Banks Boost Security Of SWIFT Networks

Banks Tighten SWIFT Security

Global banks using SWIFT networks, the global interbank messaging system used to move trillions of dollars each day, are stepping up their security systems amid the rising threat of cyberattacks.

The tightening of security comes in the wake of both a massive Southeast Asian breach (Bangladesh’s central bank for $81 million) that started out the year and the run of smaller attempts on the system that have been sprouting up like weeds ever since.

Just this week, SWIFT revealed that customers had three new cyberbreaches take place over the summer and cautioned that attacks against banks in the network are ongoing.

Reuters reported on Thursday (Sept. 29) that bankers in attendance at SWIFT’s annual Sibos conference in Geneva confirmed plans to utilize new security tools and review procedures. It’s believed that some banks will also seek out alternative technologies for moving money, such as blockchain-based systems.

The vulnerabilities of the SWIFT system — as well as the growing number of cybercrime incidents and hacking threats — have left the industry shaken.

“The attacks will continue and get more sophisticated,” SWIFT Chief Executive Gottfried Leibbrandt stated during the conference. “I believe that, in cyber, only the paranoid survive.”

Earlier this month, the international payments network announced changes that will help its client-members spot unauthorized payments as quickly as possible.

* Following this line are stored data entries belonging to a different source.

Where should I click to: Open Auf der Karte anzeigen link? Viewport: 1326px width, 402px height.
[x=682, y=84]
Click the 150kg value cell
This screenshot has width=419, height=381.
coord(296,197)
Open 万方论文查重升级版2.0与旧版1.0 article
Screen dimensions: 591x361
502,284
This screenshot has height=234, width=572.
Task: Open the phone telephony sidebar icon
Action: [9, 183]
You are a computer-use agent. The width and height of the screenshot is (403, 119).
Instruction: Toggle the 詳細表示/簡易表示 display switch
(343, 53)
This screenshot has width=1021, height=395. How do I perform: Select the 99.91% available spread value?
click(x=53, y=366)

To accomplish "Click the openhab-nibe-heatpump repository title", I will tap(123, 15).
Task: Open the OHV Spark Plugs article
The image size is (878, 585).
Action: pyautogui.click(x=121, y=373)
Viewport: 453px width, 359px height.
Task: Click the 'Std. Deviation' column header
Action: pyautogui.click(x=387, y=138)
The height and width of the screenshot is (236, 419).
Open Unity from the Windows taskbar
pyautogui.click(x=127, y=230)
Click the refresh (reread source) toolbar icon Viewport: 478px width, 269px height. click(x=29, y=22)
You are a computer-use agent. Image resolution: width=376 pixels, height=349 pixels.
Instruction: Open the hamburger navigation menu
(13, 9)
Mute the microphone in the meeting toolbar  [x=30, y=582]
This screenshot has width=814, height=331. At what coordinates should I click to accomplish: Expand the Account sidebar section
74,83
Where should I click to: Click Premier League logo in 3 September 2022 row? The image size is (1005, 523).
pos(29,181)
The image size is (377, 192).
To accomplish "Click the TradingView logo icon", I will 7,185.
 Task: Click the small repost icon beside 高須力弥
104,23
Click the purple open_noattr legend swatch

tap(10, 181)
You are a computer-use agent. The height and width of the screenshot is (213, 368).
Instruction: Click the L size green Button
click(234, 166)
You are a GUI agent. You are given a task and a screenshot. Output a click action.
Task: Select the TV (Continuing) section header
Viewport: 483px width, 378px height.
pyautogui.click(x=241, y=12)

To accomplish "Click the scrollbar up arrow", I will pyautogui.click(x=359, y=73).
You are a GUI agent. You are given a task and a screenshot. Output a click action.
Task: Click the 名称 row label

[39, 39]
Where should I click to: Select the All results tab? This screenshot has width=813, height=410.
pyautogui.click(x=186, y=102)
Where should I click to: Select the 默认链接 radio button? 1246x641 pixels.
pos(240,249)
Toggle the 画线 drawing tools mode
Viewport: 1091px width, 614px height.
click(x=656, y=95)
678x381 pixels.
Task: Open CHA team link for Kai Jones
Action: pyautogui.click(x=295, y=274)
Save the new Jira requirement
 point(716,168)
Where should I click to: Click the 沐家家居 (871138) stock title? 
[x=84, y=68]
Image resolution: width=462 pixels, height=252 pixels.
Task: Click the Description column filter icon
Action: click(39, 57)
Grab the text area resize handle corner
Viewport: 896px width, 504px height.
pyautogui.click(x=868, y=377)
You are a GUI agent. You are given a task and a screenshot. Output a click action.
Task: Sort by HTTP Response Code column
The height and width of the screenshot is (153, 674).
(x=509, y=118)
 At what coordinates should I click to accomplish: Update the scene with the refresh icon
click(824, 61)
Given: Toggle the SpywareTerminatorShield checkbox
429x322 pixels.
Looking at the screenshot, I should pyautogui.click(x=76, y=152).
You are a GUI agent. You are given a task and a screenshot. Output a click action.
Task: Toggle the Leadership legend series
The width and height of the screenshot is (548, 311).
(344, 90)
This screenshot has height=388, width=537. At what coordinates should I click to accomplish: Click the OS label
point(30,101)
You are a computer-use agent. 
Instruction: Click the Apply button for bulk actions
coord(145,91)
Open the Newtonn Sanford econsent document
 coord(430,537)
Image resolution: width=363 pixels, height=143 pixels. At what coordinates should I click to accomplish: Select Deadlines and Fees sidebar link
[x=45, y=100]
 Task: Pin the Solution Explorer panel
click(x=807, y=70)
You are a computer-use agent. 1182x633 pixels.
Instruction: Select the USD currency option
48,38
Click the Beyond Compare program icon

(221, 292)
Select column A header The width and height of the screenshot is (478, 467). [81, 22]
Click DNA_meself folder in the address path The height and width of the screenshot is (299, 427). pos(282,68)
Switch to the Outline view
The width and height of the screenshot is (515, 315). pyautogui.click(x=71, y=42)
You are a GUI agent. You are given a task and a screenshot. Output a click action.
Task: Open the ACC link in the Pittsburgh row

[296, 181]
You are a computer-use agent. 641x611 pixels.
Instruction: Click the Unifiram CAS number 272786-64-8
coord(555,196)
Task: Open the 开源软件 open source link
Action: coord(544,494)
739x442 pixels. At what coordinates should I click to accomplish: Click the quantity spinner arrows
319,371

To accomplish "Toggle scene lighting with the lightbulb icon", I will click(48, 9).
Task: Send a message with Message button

SWIFT said in a statement on Sept. 20 that, starting in December, it will begin sending “Daily Validation Reports” to clients. Those reports will list messages sent from the client’s SWIFT terminal, thus allowing a bank to spot any payment instructions that it had not intended to send. The reports will also come with a risk report that is intended to spot deviations from the banks’ normal pattern of money transfers.

The Belgium-based organization, a cooperative controlled by the biggest global banks, has been accused of being slow to react to growing security risks in recent years. Recent months, however, have seen the organization attempt to step up the level of its game — with a new “Customer Security Program” and a focus on helping clients, particularly smaller banks, to avoid becoming the victims of hacking.